**What you are asked to do:** Could you edit the listing from the line containing "Where should I" through the line containing "will click(631, 701).", inclusive, so that "yellow" becomes "green" and nothing else changes?
## Start Available records
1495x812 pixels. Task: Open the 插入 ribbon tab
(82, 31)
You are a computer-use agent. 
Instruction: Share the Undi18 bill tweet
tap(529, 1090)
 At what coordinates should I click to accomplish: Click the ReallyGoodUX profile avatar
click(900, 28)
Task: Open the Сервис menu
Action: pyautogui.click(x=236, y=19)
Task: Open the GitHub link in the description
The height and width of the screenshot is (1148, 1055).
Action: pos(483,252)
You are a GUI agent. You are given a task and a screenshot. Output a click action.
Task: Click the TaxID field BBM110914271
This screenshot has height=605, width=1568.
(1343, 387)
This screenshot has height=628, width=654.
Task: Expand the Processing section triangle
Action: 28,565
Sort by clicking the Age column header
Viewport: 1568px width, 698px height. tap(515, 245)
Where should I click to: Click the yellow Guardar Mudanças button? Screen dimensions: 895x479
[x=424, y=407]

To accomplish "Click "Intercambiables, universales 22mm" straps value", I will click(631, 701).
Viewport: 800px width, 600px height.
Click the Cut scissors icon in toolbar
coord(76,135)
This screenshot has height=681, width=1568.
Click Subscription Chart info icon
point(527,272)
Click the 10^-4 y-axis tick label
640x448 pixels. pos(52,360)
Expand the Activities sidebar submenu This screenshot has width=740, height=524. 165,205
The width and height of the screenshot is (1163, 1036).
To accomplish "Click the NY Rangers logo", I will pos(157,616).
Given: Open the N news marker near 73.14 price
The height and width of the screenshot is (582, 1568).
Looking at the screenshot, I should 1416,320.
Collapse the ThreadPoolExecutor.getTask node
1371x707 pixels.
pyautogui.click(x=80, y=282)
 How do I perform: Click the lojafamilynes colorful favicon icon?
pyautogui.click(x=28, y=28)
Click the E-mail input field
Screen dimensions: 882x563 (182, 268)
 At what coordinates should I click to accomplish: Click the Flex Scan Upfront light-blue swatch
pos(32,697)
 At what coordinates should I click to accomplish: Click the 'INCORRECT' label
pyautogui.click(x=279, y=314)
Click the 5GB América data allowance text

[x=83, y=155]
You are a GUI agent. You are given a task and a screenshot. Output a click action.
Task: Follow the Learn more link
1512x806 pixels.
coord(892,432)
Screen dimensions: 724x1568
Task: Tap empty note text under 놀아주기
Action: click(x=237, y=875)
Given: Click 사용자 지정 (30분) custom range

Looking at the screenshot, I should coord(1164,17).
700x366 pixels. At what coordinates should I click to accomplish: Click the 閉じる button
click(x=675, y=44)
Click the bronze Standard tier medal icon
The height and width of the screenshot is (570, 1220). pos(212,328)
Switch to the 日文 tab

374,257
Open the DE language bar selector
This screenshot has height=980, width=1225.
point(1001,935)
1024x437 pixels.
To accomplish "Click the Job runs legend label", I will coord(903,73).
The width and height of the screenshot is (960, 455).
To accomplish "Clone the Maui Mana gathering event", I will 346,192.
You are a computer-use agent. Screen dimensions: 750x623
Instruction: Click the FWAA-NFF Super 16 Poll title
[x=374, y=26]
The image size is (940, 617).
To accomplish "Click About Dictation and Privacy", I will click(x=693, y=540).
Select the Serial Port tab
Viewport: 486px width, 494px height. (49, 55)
## End Available records
**Solution to this problem:**
Where should I click to: Click the green Guardar Mudanças button? Screen dimensions: 895x479
[x=424, y=407]

To accomplish "Click "Intercambiables, universales 22mm" straps value", I will click(631, 701).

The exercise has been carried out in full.